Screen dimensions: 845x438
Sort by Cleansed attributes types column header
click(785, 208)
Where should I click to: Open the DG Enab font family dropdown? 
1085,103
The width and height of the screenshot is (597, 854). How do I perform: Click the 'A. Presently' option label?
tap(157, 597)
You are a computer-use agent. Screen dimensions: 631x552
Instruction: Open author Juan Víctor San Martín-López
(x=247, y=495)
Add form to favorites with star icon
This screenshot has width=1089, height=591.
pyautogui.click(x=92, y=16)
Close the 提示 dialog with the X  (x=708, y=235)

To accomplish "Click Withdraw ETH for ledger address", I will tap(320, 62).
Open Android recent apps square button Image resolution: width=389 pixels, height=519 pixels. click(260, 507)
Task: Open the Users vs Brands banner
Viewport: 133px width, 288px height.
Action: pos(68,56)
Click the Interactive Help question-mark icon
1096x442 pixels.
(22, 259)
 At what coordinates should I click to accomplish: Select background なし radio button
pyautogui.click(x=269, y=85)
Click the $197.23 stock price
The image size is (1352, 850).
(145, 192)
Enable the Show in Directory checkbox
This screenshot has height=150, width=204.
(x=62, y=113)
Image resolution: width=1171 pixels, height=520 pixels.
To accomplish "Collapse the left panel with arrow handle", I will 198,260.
· · · · ·
■ WRITTEN TASK ■
Which lines of the entries above contain the word "width"? Extract each of them in full.

■ THE ANSWER ■
The width and height of the screenshot is (597, 854). How do I perform: Click the 'A. Presently' option label?
This screenshot has width=1089, height=591.
Open Android recent apps square button Image resolution: width=389 pixels, height=519 pixels. click(260, 507)
Viewport: 133px width, 288px height.
This screenshot has height=150, width=204.
Image resolution: width=1171 pixels, height=520 pixels.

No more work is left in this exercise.